Arlington Stuck On Super Bowl Bench Until At Least 2031

AI Assisted Icon
Published on April 02, 2026
Arlington Stuck On Super Bowl Bench Until At Least 2031Source: Trac Vu on Unsplash

AT&T Stadium in Arlington has not seen a Super Bowl since Super Bowl XLV in 2011, and local officials say fans might be waiting quite a while for the next one. With shiny new venues popping up around the country, a calendar stuffed with other mega-events and a massive downtown convention center rebuild in Dallas, North Texas is not exactly at the front of the NFL’s hosting line. For people watching the schedule like a hawk, the most realistic window is shaping up in the early 2030s.

New stadiums and a crowded calendar

The NFL historically leans toward newer stadiums, and that habit has pushed Arlington farther back in the rotation. In recent years, the Dallas Cowboys have not even put in formal Super Bowl bids, and team executives have acknowledged that the league often hands open years to brand-new or recently renovated venues, as reported by The Dallas Morning News.

NFL's map is already set through 2029

Several future Super Bowl sites are already spoken for. SoFi Stadium in Inglewood is locked in for Super Bowl LXI on Feb. 14, 2027, and Allegiant Stadium in Las Vegas is slated to host in 2029. With those commitments in place, the calendar is tight, and a 2030 game in North Texas would require a very quick bid turnaround. Those site selections were reported by NBC Sports.

AT&T's packed schedule

Even if the NFL came calling tomorrow, AT&T Stadium’s schedule is already loaded with marquee events that complicate a Super Bowl push. The venue is set to host multiple FIFA World Cup matches in summer 2026, a commitment that demands months of field work, venue branding and operational changes, as reported by FourFourTwo. The NHL has also booked an outdoor Stadium Series game there on Feb. 20, 2027, according to the league’s announcement. On top of that, the NCAA has tapped AT&T Stadium for the men’s Final Four in 2030, a multi-day event that locks in dates and resources long before any Super Bowl bid could be mounted. Those commitments are documented in public notices from the NHL and the NCAA.

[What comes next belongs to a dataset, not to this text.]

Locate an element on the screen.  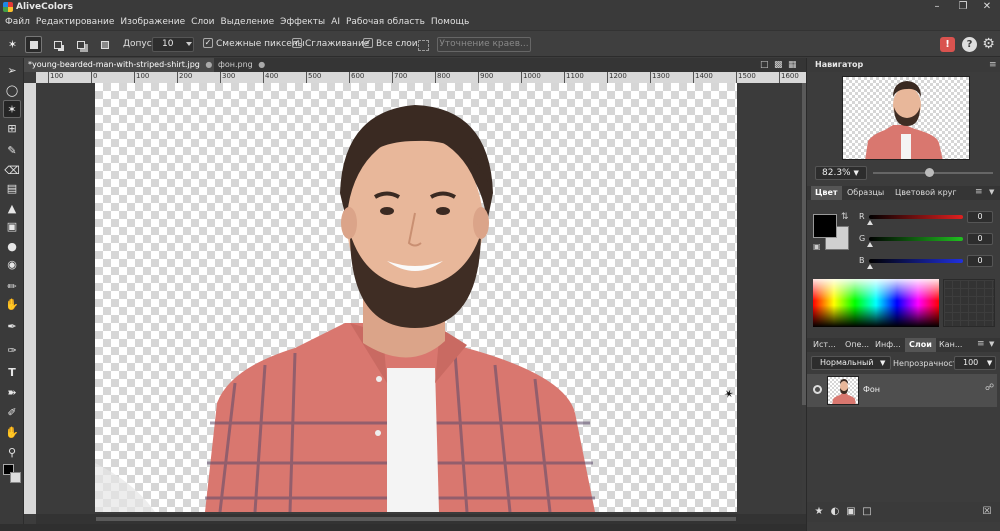
blue-slider-knob is located at coordinates (870, 266).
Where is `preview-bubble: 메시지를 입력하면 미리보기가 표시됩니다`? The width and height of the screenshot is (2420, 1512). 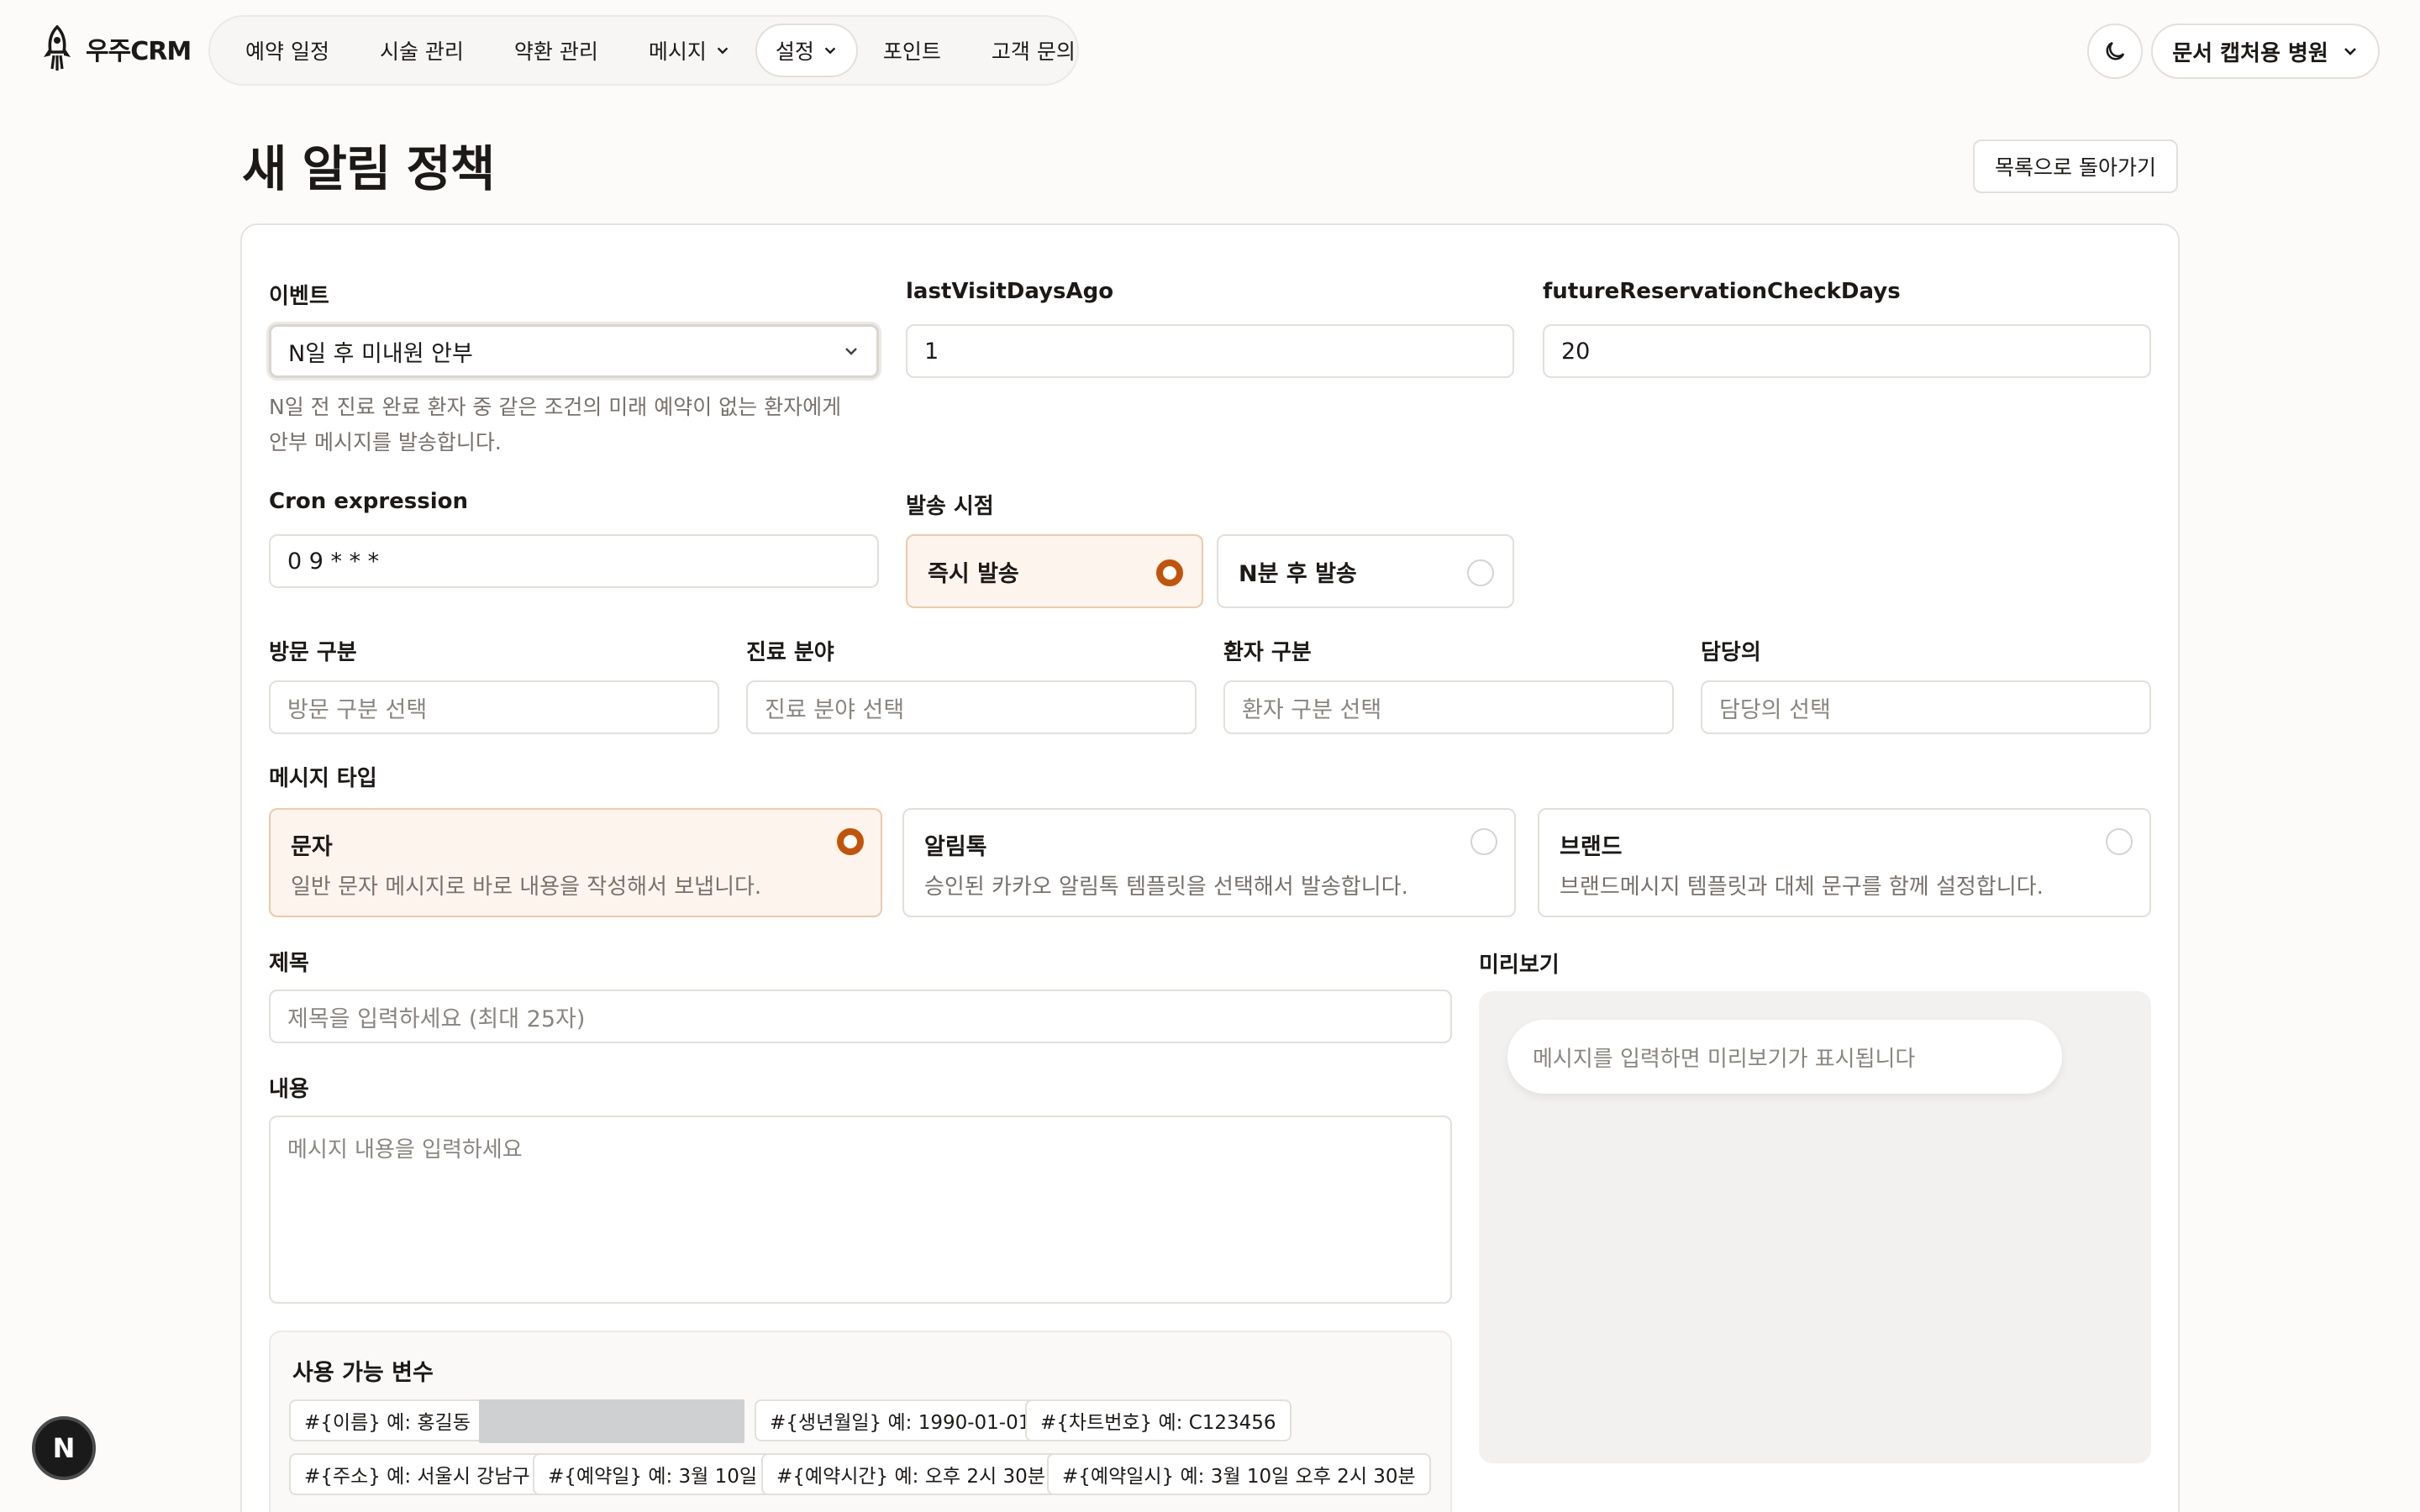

Convention center construction is the wild card

Hosting a Super Bowl is about much more than the stadium. The NFL expects a convention center that can house sprawling media operations, sponsor activations and a full week of fan experiences. Dallas’ Kay Bailey Hutchison Convention Center is currently in a phased demolition and rebuild, and the project’s master plan targets a 2029 completion and grand opening. That timeline makes a full-throttle bid for a 2030 Super Bowl a tough sell. The master plan and construction schedule are laid out on the Dallas Convention Center project site, the KB Master Plan.

What the NFL asks of host cities

The league’s checklist for prospective hosts is not small. Beyond a modern stadium, the NFL typically looks for roughly 70,000 permanent seats, with room for approved temporary seating if needed, about 35,000 parking spaces within a mile, huge indoor and outdoor footprints for the NFL Experience and related events, and a deep hotel inventory close enough to handle players, media, sponsors and fans. These types of requirements make gleaming new stadium districts especially appealing to the league, as outlined in reporting on Super Bowl site rules from AS USA.

So when could Arlington host again?

Take all of it together, the convention center rebuild scheduled through 2029, the Final Four in 2030 and the NFL’s multi-year planning horizon, and 2031 starts to look like the earliest practical shot for another Dallas-area Super Bowl, according to local officials and sports leaders. “Yes, we want to host another Super Bowl,” Dallas Sports Commission Executive Director Monica Paul told The Dallas Morning News, while stressing that careful timing and coordination will decide whether it happens. The region is also folded into broader international event planning, since AT&T Stadium appears in venue lists for a U.S.-led bid to host the 2031 FIFA Women’s World Cup, which further complicates the long-term calendar, according to reporting by ESPN.

In short, another Super Bowl in North Texas is still very much on the table, but it will take a finished convention center, a clear bid effort from the Cowboys and some careful juggling around the many other mega-events already lined up. For now, Arlington’s best bet looks like the early 2030s.